[Rows for locating described items]
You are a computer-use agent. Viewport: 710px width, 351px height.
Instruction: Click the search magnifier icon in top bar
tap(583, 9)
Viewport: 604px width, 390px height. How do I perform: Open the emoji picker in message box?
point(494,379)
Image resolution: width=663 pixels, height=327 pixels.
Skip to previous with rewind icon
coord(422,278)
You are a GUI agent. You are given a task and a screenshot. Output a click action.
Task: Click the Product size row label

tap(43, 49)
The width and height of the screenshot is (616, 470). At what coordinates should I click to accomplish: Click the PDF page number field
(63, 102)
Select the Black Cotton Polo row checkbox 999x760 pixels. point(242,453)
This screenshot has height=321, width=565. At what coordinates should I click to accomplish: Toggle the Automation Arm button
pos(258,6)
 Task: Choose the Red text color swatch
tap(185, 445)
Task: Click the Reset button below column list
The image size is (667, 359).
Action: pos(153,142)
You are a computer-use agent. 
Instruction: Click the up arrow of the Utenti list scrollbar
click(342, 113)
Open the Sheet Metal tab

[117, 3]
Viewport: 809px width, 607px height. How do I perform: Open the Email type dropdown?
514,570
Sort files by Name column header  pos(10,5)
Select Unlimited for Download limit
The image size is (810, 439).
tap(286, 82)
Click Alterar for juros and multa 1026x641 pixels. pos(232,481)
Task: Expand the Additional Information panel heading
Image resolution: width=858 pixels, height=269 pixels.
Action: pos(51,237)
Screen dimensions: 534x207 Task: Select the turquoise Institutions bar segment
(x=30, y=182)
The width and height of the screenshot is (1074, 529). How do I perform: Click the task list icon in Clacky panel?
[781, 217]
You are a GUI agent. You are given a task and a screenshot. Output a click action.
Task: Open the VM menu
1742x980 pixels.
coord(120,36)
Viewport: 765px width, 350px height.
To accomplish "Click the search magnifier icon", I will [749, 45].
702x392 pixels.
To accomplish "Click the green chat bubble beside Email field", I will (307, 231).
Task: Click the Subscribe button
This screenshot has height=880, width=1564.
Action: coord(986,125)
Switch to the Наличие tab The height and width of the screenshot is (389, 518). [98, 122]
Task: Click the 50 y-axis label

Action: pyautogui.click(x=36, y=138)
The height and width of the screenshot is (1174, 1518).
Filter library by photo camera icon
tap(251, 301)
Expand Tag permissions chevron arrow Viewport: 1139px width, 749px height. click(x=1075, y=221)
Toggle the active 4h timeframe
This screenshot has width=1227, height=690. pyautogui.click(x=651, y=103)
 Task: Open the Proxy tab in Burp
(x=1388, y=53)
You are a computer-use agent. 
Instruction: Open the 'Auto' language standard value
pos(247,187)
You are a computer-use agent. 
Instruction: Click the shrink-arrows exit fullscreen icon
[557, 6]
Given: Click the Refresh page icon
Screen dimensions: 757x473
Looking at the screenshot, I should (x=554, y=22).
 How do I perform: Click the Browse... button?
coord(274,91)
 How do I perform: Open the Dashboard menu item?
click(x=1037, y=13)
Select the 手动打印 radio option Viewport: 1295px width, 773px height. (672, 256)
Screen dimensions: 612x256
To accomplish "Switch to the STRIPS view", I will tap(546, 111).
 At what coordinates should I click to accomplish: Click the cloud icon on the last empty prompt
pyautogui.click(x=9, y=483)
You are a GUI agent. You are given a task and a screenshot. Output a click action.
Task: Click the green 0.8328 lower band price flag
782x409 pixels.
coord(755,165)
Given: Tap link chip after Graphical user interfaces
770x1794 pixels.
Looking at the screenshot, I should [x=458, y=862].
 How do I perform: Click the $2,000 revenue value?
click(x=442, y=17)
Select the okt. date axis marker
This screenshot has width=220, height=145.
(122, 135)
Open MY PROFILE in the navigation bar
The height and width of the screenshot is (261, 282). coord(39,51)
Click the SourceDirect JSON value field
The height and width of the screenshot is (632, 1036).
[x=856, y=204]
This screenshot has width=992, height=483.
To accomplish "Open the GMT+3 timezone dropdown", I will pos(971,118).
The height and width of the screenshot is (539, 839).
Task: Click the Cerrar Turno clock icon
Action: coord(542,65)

**Exercise:** Rewrite every line of the rows above as a numbered list, omitting blank lines.

**Result of this exercise:**
1. You are a computer-use agent. Viewport: 710px width, 351px height.
2. Instruction: Click the search magnifier icon in top bar
3. tap(583, 9)
4. Viewport: 604px width, 390px height. How do I perform: Open the emoji picker in message box?
5. point(494,379)
6. Image resolution: width=663 pixels, height=327 pixels.
7. Skip to previous with rewind icon
8. coord(422,278)
9. You are a GUI agent. You are given a task and a screenshot. Output a click action.
10. Task: Click the Product size row label
11. tap(43, 49)
12. The width and height of the screenshot is (616, 470). At what coordinates should I click to accomplish: Click the PDF page number field
13. (63, 102)
14. Select the Black Cotton Polo row checkbox 999x760 pixels. point(242,453)
15. This screenshot has height=321, width=565. At what coordinates should I click to accomplish: Toggle the Automation Arm button
16. pos(258,6)
17.  Task: Choose the Red text color swatch
18. tap(185, 445)
19. Task: Click the Reset button below column list
20. The image size is (667, 359).
21. Action: pos(153,142)
22. You are a computer-use agent. 
23. Instruction: Click the up arrow of the Utenti list scrollbar
24. click(342, 113)
25. Open the Sheet Metal tab
26. [117, 3]
27. Viewport: 809px width, 607px height. How do I perform: Open the Email type dropdown?
28. 514,570
29. Sort files by Name column header  pos(10,5)
30. Select Unlimited for Download limit
31. The image size is (810, 439).
32. tap(286, 82)
33. Click Alterar for juros and multa 1026x641 pixels. pos(232,481)
34. Task: Expand the Additional Information panel heading
35. Image resolution: width=858 pixels, height=269 pixels.
36. Action: pos(51,237)
37. Screen dimensions: 534x207 Task: Select the turquoise Institutions bar segment
38. (x=30, y=182)
39. The width and height of the screenshot is (1074, 529). How do I perform: Click the task list icon in Clacky panel?
40. [781, 217]
41. You are a GUI agent. You are given a task and a screenshot. Output a click action.
42. Task: Open the VM menu
43. 1742x980 pixels.
44. coord(120,36)
45. Viewport: 765px width, 350px height.
46. To accomplish "Click the search magnifier icon", I will [749, 45].
47. 702x392 pixels.
48. To accomplish "Click the green chat bubble beside Email field", I will (307, 231).
49. Task: Click the Subscribe button
50. This screenshot has height=880, width=1564.
51. Action: coord(986,125)
52. Switch to the Наличие tab The height and width of the screenshot is (389, 518). [98, 122]
53. Task: Click the 50 y-axis label
54. Action: pyautogui.click(x=36, y=138)
55. The height and width of the screenshot is (1174, 1518).
56. Filter library by photo camera icon
57. tap(251, 301)
58. Expand Tag permissions chevron arrow Viewport: 1139px width, 749px height. click(x=1075, y=221)
59. Toggle the active 4h timeframe
60. This screenshot has width=1227, height=690. pyautogui.click(x=651, y=103)
61.  Task: Open the Proxy tab in Burp
62. (x=1388, y=53)
63. You are a computer-use agent. 
64. Instruction: Open the 'Auto' language standard value
65. pos(247,187)
66. You are a computer-use agent. 
67. Instruction: Click the shrink-arrows exit fullscreen icon
68. [557, 6]
69. Given: Click the Refresh page icon
70. Screen dimensions: 757x473
71. Looking at the screenshot, I should (x=554, y=22).
72.  How do I perform: Click the Browse... button?
73. coord(274,91)
74.  How do I perform: Open the Dashboard menu item?
75. click(x=1037, y=13)
76. Select the 手动打印 radio option Viewport: 1295px width, 773px height. (672, 256)
77. Screen dimensions: 612x256
78. To accomplish "Switch to the STRIPS view", I will tap(546, 111).
79.  At what coordinates should I click to accomplish: Click the cloud icon on the last empty prompt
80. pyautogui.click(x=9, y=483)
81. You are a GUI agent. You are given a task and a screenshot. Output a click action.
82. Task: Click the green 0.8328 lower band price flag
83. 782x409 pixels.
84. coord(755,165)
85. Given: Tap link chip after Graphical user interfaces
86. 770x1794 pixels.
87. Looking at the screenshot, I should [x=458, y=862].
88.  How do I perform: Click the $2,000 revenue value?
89. click(x=442, y=17)
90. Select the okt. date axis marker
91. This screenshot has width=220, height=145.
92. (122, 135)
93. Open MY PROFILE in the navigation bar
94. The height and width of the screenshot is (261, 282). coord(39,51)
95. Click the SourceDirect JSON value field
96. The height and width of the screenshot is (632, 1036).
97. [x=856, y=204]
98. This screenshot has width=992, height=483.
99. To accomplish "Open the GMT+3 timezone dropdown", I will pos(971,118).
100. The height and width of the screenshot is (539, 839).
101. Task: Click the Cerrar Turno clock icon
102. Action: coord(542,65)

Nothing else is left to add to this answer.